Washington State Ferries (WSF) will run what officials call a modified peak schedule starting on May 9 and running through Sept. 25, adding a third vessel back to the triangle route for weekday and weekend sailings as the area steadily rebuilds and some passengers return.
Service will not change for crossings between Tahlequah and Point Defiance. The additional vessel on the triangle route will operate for 16 hours a day on weekdays and eight hours a day on weekends.
The schedule update comes months after several routes were put on a two-boat winter sailing schedule in reaction to the pandemic, including the Fauntleroy/Southworth/Vashon route.
At a virtual community meeting last week, Patty Rubstello, WSF assistant secretary, focused on positives such as the new Mukilteo terminal and ongoing efforts to electrify the fleet with the support of the Governor and legislature. But she said that ridership on Washington State Ferries last year fell to the lowest level since 1975, a decrease of almost 10 million customers in 2020, or about 41%.
The circumstances required adaptation and innovation, Rubstello said, praising the agency’s staff and crew members.

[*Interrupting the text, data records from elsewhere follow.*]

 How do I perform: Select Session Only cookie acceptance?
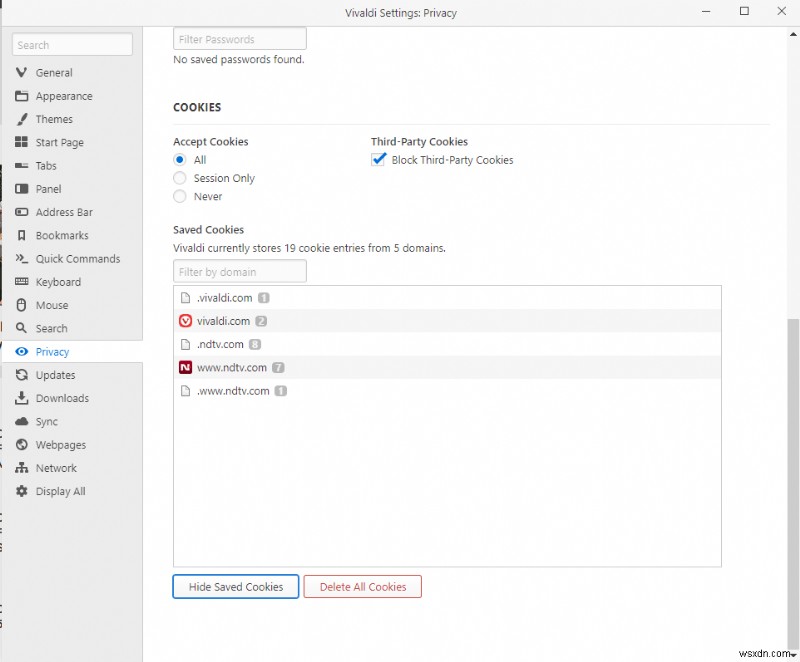180,178
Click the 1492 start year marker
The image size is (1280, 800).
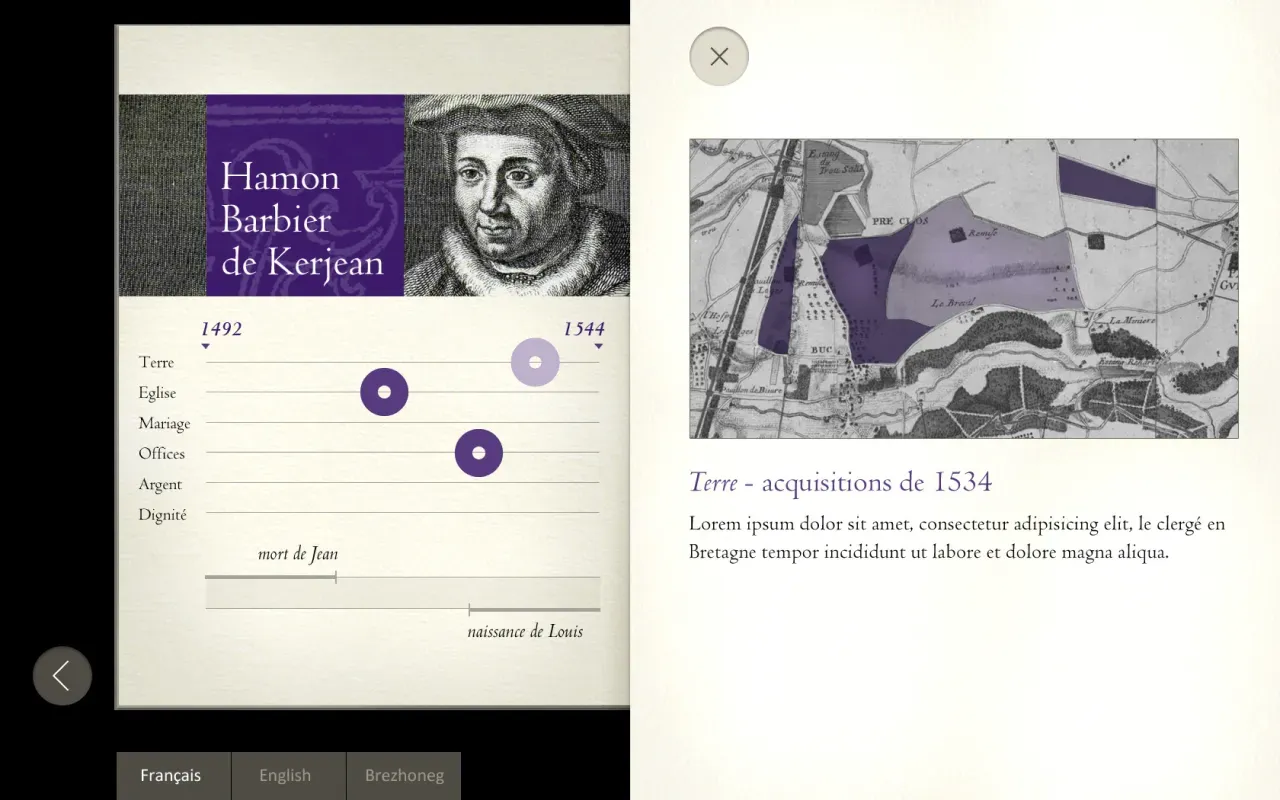coord(221,330)
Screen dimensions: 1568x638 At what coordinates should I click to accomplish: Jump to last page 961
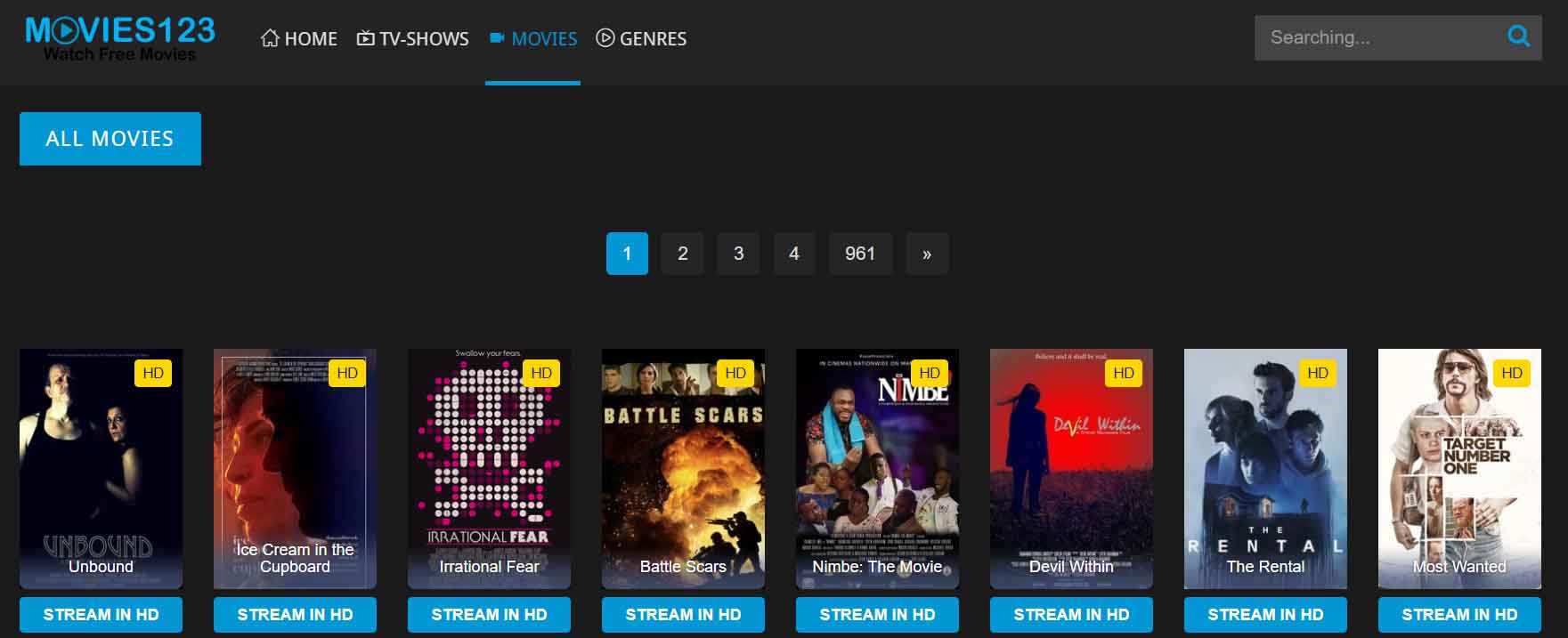point(860,254)
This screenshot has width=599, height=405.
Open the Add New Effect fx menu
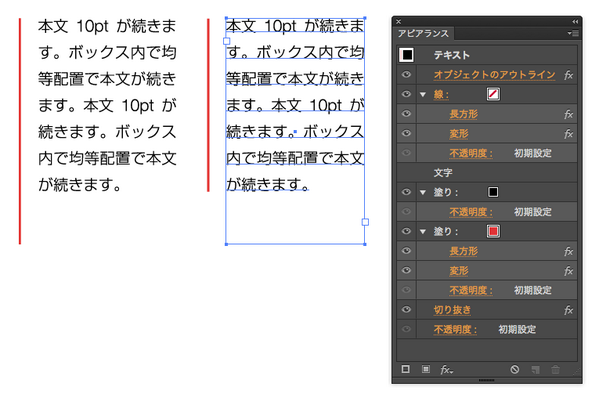point(446,369)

“This isn’t something you have in the playbook and you prepare for,” she said.
When the outbreak of the pandemic started almost a year ago and Gov. Inslee first released his Stay Safe, Stay Home order, WSF had an unprecedented crisis of keeping customers and employees safe and protected, while also adjusting to a drastic decrease in ridership, said Stephanie Cirkovich, Community Service and Planning Director.
She noted that while initially cutting service across the ferry fleet was the right thing to do, it was less obvious how boats could be fully restored to service as the agency started to recover.
“There have been and continue to be a lot of unknowns. While ridership has certainly rebounded some, we’re not sure when it will fully return or even if it will look like what it did before, with more people telecommuting and demographic shifts,” she said, adding that the virus remains out of control, with emerging variants that could further impact travel.
Compared to last spring, traffic has risen dramatically system-wide, with the exception of walk-on travelers, precipitating this summer’s increased service that will see more routes coming back online. The move would also assist in instances where demand was higher than anticipated through lockdown, leading to regular delays, such as the Anacortes/San Juan Islands route, Cirkovich said, responding to a comment from a resident at the meeting who said they had experienced poor performance.
Not all sailings will be coming back soon. The agency plans to keep all service from Anacortes to Sidney, British Columbia suspended this summer, as the Canadian border remains closed and with months of planning required, it is not reasonable to expect WSF to be operational internationally by May, she said.
In addition to constraints such as decreased demand and the need for funding, Cirkovich said that the pandemic made it extremely difficult to attract and train new crew members, a problem heightened by the fact that, as officials have stressed in the past, much of the ferry system’s workforce is close to retirement age.
Moreover, the construction stoppage that occurred with the stay-at-home order last year has hit the maritime industry hard, and it now takes longer to schedule maintenance and repairs, especially for large vessels, Cirkovich said.
Taken together, though WSF has been significantly strained by the uncertainties and stresses, staff have been working hard to anticipate when the organization will be able to return to a service level that looks a little more normal in time, she said.
“What we can say for sure is that we are trying to provide as much reliability and predictability as we can in a very unreliable and unpredictable time, with health and safety being our number one priority,” Cirkovich said.
Passengers boarding ferries in their vehicles are advised to stay in their cars for the duration of their trip, while cabin passengers should practice healthy physical distancing inside. To prevent the spread of COVID-19, face masks are required at all WSF facilities, both in indoor and outdoor areas.
Food bank director joins island ferry advisory committee
Last week, a new member was named by the King County Council to the Vashon Ferry Advisory Committee (FAC).
Vashon Food Bank’s Executive Director Emily Scott is the newest member of Vashon’s FAC, joined by Eric Beckman and Justin Hirsch, who will assist WSF to develop schedules, solve challenges and help the agency understand regional problems better. Scott replaced longtime FAC member Greg Beardsley.
Scott, who has lived on the island since 2012, earned her master’s degree in public administration from the Evans School of Public Policy and Governance at the University of Washington in 2019, where she served as a research assistant on a research project sponsored by the Washington State Legislature examining how to improve ticketing and boarding at the Fauntleroy Ferry Terminal.
Her experience at the Evans School, she said, and her role at the food bank, offer her the chance to elevate the voices and needs of some of Vashon’s lower-income community, something Scott said has been a challenge for WSF.
“Not just ferries [but] with lots of public entities, you don’t get the same feedback from those lower-income communities, because folks don’t have the time or the access to show up to, you know, a 6 p.m. Zoom meeting about ferries outreach,” she said. “I’m excited to be able to put both my ferries knowledge and my Evan’s School skills to work and just help people feel like they’re being better served by a public entity.”
After press time, the members of the Vashon FAC provided an update on their work for the Vashon Maury Island Community Council, meeting on Tuesday at 7 p.m. on Webex.